Concurrency

As Go says, the rise of multicore CPUs means that a language should provide first-class support for concurrency and parallelism. But concurrency and multi-threaded programming have over time developed a reputation for difficulty. So let’s get it right.

Model

9A. It shall be possible to define parallel processes. Processes (i.e., activation instances of such a definition) may be initiated at any point within the scope of the definition. Each process (activation) must have a name. It shall not be possible to exit the scope of a process name unless the process is terminated (or uninitiated). 9B. The parallel processing facility shall be designed to minimize execution time and space. Processes shall have consistent semantics whether implemented on multicomputers, multiprocessors, or with interleaved execution on a single processor. 9D. The semantics of the built-in scheduling algorithm shall be first-in-first-out within priorities. A process may alter its own priority. If the language provides a default priority for new processes it shall be the priority of its initiating process. The built-in scheduling algorithm shall not require that simultaneously executed processes on different processors have the same priority. [Note that this rule gives maximum scheduling control to the user without loss of efficiency. Note also that priority specification does not impose a specific execution order among parallel paths and thus does not provide a means for mutual exclusion.]

The general idea with concurrency is there are multiple threads of execution. But practically there are several types of threads:

  • An OS thread is the basic unit to which the operating system allocates processor time. A thread can execute any part of the process code, including parts currently being executed by another thread. A thread may be bound to a core or have that decided by the OS. There is thread-local storage but generally fiber-local storage should be preferred. (1, [Nis18] section 2.3.1)

  • A UMS thread is a special type of Windows thread which has more application control. An application can switch between UMS threads in user mode without involving the system scheduler and regain control of the processor if a UMS thread blocks in the kernel. Each UMS thread has its own thread context. The ability to switch between threads in user mode makes UMS more efficient than thread pools for short-duration work items that require few system calls.

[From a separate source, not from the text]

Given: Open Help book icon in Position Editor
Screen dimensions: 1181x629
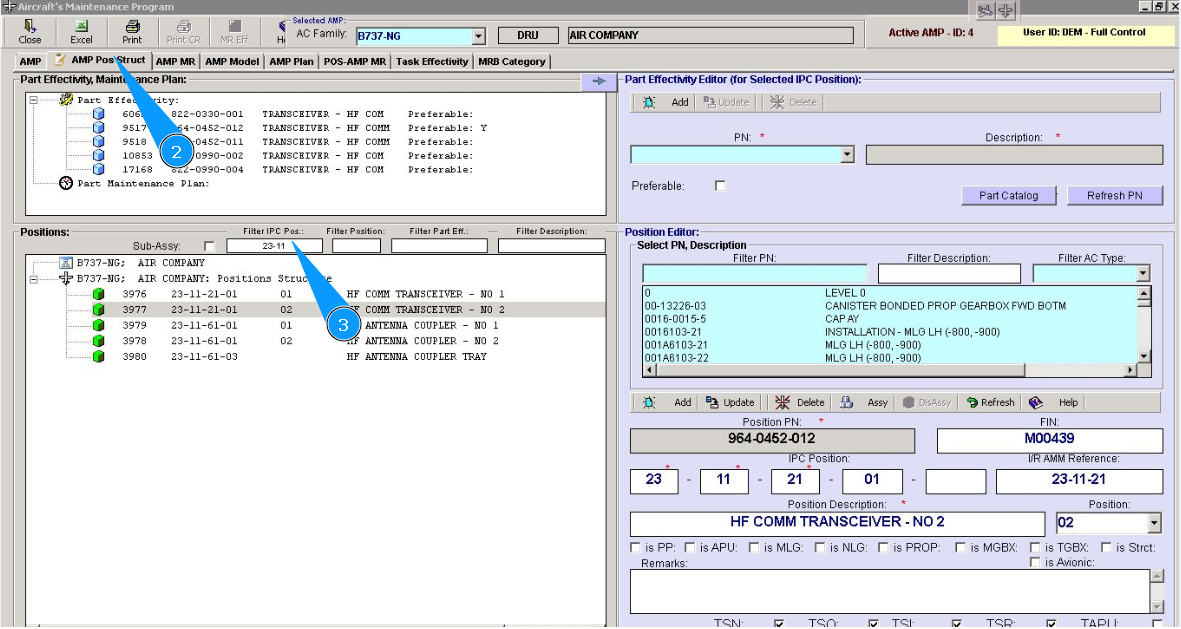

  • A fiber (green thread, virtual thread, goroutine) consists of a stack, saved registers, and fiber local storage. A fiber runs in the context of a thread and shares the thread context with other fibers. Fiber switching is fewer instructions than a thread context switch. When fibers are integrated into the runtime they can be more memory efficient than OS threads - Go uses only one page for the stack and reallocates the stack if it needs a larger one (contiguous stacks). Per Microsoft, fibers in C do not provide many advantages over threads.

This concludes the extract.